The trial prosthesis was instrumented with four force transducers, one at each corner of the tibial tray, and was implanted in four cadaver knees and four patients intra-operatively. Tibial forces were recorded during passive knee flexion after the tibial and femoral bone cuts were made and again after soft-tissue balance was achieved using standard techniques.

In all eight knees measurable imbalance was initially recorded. The differences in forces were a mean of 18 N (range, 6 to 72) mediolateral and a mean of 26 N (range, 13 to 108) anteroposterior. After a routine procedure of soft-tissue balancing, the mean imbalance between the transducers was reduced by 62 % to 87 % (p < 0.05). However, even the knees that appeared perfectly balanced at 0° and 90° flexion, some imbalance occurred [mean 22 N (range, 2 to 34)] at flexion angles other than 0° and 90°.
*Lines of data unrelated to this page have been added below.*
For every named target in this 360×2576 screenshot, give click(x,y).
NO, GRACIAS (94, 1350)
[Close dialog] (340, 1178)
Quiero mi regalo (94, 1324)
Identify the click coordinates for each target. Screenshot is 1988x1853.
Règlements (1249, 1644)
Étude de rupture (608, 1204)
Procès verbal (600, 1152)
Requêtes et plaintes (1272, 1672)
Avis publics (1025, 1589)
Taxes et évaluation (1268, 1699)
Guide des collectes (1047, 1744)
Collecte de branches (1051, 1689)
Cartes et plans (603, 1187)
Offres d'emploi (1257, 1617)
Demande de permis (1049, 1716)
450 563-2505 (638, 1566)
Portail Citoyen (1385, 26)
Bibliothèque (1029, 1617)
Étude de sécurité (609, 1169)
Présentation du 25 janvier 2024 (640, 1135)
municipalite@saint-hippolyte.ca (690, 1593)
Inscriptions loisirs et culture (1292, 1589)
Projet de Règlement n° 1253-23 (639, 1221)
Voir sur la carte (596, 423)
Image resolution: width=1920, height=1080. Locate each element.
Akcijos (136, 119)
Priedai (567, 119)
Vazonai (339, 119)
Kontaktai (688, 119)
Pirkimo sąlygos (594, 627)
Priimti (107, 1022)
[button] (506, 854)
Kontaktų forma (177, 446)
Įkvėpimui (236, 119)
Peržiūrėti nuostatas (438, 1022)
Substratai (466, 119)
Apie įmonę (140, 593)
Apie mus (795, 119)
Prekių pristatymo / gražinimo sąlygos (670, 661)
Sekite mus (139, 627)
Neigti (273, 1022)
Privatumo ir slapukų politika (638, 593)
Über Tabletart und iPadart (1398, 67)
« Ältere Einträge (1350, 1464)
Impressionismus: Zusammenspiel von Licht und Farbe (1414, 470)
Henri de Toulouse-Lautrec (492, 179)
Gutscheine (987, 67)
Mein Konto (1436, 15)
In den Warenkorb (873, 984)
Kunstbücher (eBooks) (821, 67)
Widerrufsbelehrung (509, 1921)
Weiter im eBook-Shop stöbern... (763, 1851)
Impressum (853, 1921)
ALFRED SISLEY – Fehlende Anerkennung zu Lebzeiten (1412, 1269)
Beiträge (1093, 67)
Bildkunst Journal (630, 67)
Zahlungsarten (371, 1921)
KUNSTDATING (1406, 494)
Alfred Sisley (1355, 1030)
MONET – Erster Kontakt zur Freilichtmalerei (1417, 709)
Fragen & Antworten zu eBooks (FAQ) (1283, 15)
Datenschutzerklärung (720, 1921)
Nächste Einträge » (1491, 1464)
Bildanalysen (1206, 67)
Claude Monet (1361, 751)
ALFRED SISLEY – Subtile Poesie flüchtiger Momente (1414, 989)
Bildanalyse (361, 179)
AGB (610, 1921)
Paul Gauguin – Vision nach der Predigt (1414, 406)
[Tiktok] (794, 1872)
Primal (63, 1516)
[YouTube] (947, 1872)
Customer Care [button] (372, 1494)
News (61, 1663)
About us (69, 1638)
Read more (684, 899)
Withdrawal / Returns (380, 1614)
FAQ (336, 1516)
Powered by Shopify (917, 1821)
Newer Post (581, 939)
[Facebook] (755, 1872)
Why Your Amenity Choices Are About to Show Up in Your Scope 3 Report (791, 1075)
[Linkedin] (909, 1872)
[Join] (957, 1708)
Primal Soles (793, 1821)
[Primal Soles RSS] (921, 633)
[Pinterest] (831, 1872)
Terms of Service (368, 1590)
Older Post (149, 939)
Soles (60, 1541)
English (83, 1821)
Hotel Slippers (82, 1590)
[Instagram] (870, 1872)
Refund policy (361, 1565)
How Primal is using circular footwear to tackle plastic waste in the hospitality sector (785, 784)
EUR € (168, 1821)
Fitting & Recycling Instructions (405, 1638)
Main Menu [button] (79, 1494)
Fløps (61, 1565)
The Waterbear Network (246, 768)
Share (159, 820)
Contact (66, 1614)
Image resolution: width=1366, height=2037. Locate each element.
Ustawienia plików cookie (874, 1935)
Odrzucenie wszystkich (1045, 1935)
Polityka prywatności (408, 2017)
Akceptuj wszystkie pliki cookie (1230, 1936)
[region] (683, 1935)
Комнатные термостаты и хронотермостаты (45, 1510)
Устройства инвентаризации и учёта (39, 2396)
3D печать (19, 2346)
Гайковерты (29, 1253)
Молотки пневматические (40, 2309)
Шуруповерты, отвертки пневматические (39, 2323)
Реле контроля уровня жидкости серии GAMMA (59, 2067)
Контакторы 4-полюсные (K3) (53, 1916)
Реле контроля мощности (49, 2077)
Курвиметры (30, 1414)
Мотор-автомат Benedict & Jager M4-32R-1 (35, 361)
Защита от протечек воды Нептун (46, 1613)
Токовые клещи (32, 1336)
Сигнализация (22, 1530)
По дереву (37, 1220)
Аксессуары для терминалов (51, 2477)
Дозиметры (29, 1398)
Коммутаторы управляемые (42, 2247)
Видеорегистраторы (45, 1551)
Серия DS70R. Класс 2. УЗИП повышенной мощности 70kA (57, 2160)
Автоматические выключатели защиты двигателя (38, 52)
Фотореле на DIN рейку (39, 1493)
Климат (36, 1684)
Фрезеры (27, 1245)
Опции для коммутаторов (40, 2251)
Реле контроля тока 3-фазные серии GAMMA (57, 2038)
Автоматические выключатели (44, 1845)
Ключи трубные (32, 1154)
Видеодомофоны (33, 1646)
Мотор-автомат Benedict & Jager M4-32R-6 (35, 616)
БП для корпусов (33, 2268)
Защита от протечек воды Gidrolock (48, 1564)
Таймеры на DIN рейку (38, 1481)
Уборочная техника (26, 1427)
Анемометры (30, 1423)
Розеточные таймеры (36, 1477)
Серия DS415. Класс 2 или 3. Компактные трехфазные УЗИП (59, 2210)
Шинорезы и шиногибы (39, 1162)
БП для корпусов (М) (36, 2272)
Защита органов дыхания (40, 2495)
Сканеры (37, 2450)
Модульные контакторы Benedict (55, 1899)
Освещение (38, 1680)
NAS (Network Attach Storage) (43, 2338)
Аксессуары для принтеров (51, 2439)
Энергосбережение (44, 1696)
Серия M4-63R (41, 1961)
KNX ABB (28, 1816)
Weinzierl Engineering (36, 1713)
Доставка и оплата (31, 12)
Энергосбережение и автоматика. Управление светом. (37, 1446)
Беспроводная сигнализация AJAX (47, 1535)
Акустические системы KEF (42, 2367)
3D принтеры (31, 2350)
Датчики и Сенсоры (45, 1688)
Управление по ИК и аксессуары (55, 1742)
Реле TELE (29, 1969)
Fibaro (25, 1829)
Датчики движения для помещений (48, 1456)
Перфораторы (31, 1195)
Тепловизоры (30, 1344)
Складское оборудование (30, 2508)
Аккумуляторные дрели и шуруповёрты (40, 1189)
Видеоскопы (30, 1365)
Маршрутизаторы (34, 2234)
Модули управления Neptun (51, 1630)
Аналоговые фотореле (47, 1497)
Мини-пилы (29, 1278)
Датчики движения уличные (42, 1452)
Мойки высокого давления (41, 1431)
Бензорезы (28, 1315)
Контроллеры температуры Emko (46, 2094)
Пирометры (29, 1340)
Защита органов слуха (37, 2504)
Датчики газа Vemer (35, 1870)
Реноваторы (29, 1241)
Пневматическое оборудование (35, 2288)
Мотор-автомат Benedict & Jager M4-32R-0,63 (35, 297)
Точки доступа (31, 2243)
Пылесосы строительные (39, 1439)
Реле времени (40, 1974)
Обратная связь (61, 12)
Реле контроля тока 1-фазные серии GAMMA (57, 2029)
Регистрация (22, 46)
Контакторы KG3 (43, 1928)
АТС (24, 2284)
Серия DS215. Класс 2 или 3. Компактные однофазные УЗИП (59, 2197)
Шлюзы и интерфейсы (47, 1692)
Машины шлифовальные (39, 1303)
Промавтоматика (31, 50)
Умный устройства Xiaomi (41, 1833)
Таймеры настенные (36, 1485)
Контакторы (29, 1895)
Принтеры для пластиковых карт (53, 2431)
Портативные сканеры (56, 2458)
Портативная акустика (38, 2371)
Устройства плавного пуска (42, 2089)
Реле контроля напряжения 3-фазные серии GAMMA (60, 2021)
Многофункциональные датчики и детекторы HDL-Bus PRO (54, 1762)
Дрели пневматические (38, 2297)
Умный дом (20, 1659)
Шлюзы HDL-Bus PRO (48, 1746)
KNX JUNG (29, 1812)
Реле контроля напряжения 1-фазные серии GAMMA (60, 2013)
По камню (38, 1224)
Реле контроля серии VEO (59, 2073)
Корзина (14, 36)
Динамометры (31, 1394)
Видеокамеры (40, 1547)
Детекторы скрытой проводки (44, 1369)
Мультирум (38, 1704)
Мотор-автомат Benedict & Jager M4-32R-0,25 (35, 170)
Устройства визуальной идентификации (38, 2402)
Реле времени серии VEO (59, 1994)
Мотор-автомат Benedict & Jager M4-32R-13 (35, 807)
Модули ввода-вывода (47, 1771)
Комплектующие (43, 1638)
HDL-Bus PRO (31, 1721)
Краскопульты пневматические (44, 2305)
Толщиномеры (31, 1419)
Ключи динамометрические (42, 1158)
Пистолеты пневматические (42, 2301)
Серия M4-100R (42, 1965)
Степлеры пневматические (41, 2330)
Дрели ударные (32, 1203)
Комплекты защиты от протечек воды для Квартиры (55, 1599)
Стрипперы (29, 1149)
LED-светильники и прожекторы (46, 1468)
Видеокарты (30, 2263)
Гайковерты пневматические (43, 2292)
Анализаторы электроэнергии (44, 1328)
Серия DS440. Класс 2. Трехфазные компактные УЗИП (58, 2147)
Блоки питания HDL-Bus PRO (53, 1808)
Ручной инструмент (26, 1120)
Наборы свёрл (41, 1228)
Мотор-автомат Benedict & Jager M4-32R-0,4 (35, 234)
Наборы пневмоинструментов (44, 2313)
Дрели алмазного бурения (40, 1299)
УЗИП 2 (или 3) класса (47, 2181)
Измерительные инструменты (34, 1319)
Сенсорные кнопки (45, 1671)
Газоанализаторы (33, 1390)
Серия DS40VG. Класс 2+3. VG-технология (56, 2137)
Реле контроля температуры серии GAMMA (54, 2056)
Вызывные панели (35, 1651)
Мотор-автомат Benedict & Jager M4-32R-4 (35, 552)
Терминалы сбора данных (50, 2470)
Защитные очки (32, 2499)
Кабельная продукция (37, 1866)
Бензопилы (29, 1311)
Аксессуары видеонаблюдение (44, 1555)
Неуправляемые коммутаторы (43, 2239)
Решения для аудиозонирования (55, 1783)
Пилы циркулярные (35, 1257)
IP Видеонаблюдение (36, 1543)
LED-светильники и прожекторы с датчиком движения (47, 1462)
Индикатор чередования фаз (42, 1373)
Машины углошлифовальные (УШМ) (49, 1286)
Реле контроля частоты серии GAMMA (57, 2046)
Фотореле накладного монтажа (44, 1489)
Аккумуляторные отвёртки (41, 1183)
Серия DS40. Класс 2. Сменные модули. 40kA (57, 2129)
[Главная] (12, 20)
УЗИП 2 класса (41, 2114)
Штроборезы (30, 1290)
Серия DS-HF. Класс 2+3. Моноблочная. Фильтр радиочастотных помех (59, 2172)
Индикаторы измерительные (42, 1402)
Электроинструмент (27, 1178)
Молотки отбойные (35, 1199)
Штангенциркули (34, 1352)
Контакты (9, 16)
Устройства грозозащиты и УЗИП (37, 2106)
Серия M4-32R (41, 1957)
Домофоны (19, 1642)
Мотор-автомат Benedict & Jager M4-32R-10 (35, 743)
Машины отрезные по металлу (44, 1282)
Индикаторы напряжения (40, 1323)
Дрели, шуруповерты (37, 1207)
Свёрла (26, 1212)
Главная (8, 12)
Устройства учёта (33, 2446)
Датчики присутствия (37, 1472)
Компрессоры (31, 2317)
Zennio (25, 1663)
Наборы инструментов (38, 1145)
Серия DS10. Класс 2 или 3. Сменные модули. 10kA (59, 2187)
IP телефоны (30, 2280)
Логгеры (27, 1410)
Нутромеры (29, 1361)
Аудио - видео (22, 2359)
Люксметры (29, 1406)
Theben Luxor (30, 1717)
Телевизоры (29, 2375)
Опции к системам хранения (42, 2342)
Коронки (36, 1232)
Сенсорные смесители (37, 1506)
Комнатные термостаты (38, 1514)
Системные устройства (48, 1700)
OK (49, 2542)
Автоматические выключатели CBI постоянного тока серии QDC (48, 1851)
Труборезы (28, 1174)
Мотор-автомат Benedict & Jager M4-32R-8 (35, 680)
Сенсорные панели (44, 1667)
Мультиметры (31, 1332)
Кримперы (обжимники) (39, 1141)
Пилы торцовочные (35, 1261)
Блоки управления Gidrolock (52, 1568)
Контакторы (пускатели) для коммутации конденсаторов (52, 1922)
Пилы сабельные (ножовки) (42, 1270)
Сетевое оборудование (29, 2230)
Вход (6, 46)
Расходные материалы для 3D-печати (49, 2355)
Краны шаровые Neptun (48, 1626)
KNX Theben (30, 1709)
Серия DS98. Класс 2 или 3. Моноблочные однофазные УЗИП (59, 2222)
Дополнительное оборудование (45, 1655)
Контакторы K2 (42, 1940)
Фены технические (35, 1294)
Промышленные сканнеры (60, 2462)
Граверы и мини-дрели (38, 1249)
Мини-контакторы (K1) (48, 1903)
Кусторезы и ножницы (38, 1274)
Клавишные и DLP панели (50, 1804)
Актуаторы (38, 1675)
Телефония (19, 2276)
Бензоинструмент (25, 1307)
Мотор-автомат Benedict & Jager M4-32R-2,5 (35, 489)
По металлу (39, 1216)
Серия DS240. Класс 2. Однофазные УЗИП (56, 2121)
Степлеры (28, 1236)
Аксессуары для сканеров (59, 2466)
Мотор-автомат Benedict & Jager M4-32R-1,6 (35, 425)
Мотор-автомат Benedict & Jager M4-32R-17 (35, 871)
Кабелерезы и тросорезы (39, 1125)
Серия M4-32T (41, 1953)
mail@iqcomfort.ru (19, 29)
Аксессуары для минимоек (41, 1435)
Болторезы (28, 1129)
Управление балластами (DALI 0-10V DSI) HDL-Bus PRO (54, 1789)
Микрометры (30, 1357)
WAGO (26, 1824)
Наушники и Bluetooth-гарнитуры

Soft-tissue balance in TKR remains a complex concept. Even after accurate static balancing was achieved in extension and 90° flexion, dynamic measurements revealed discrepancies in mid flexion, which may explain the wide variation in knee kinematics reported after TKR and in the reported incidences of mid-flexion knee instability. Computer-aided surgical navigation systems can increase the precision and accuracy of component alignment. However, these systems cannot directly address soft-tissue balance and knee tightness. An instrumented tibial prosthesis could be a useful adjunct to enhance the value of these navigation tools.